:: Extracted text ::

Why Does Cramer's Rule Give Different Determinants for the Same Matrix?

[epsilonOri]

This is very weird, but I found an inconsistency in the application of Cramer's Rule for a 3x3 simple linear matrix.


1x + 1y + 0z = 3
-1x + 3y + 4z = -3
0x + 4y + 3z = 2

Dz =
1 1 3
-1 3 -3
0 4 2

If you take the determinant across the first row To find Dz, I constantly get -16

If you take the determinant across any other rows or columns, you get the correct Dz = 8

What is going on?

Help please.

 

[Muphrid]

Not really going to be able to help without seeing a step by step calculation. I get 8 no matter which minor I choose to expand by.

 

[epsilonOri]

Omg! Sorry... I calculated incorrectly by forgetting a negative.

My mistake was

1(6-12)

It should have been
1(6-(-12))

Thanks

 

[DonAntonio]

This is very weird, but I found an inconsistency in the application of Cramer's Rule for a 3x3 simple linear matrix.


1x + 1y + 0z = 3
-1x + 3y + 4z = -3
0x + 4y + 3z = 2

Dz =
1 1 3
-1 3 -3
0 4 2

If you take the determinant across the first row To find Dz, I constantly get -16

If you take the determinant across any other rows or columns, you get the correct Dz = 8

What is going on?

Help please.

What do you mean by "to take the determinant across a row? Do you mean to calculate it wrt the
minors determined by that row? Let's see:
\left|\begin{array}{rrr}1&1&3\\-1&3&-3\\0&4&2\end{array}\right|= 1\cdot\left|\begin{array}{rr}\,3&-3\\\,4&2\end{array}\right|+(-1)\cdot\left|\begin{array}{rr}-1&-3\\0&2\end{array}\right|+3\cdot\left|\begin{array}{rr}-1&3\\0&4\end{array}\right|=(6+12)-(-2)+3(-4)=18+2-12=8

If you meant the above then the result is 8, which is hardly surprising as this is the matrix's determinant ; if you

meant something else then I can't say.

DonAntonio

:::

Exercise instructions
1. Shorten the paragraph in the forum thread that begins "Not really going to be able to help", keeping its main facts.
2. Recast the dataset items from the line with "Click the Last Updated 3 months ago text" up to and including the last line of the items as a JSON list of strings, one string per line. Leave out blank lines and the pictures.
The forum thread and the dataset items are unrelated to each other.

:: Dataset ::

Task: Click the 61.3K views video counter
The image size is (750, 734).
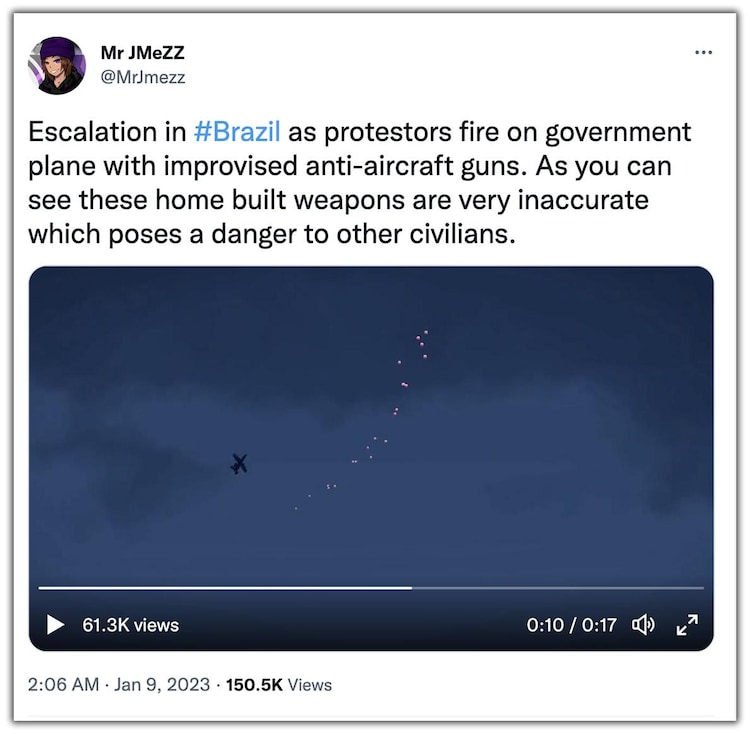Action: (130, 625)
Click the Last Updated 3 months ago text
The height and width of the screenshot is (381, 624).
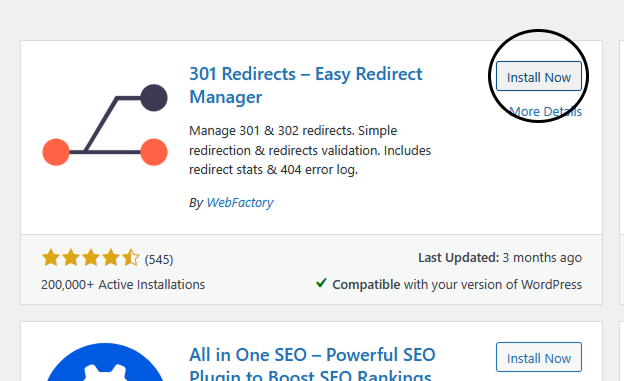coord(500,258)
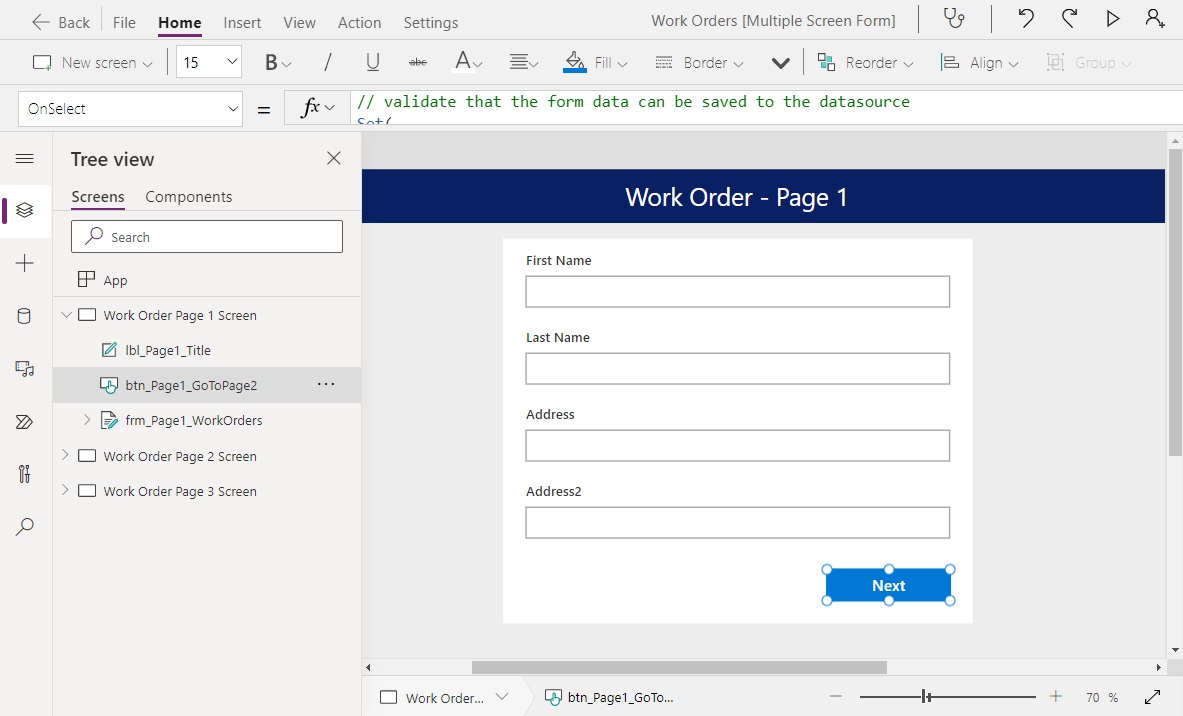
Task: Open the Search panel in the sidebar
Action: click(25, 526)
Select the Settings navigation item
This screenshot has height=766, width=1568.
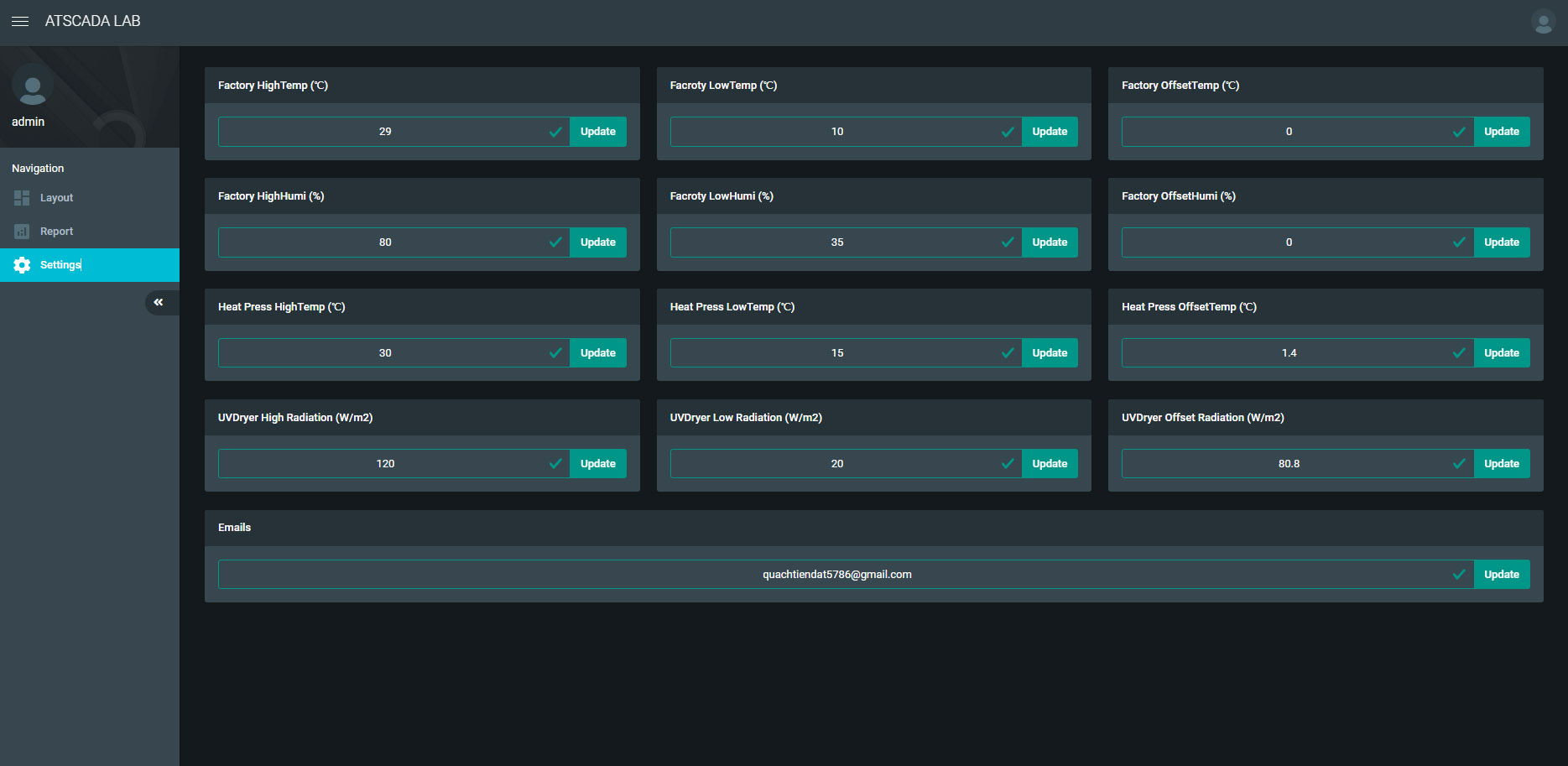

:::

Outputs
1. Help isn't possible without a step-by-step calculation, and expanding by any minor gives 8.

2.
[
  "Click the Last Updated 3 months ago text",
  "The height and width of the screenshot is (381, 624).",
  "coord(500,258)",
  "Task: Open the Search panel in the sidebar",
  "Action: click(25, 526)",
  "Select the Settings navigation item",
  "This screenshot has height=766, width=1568."
]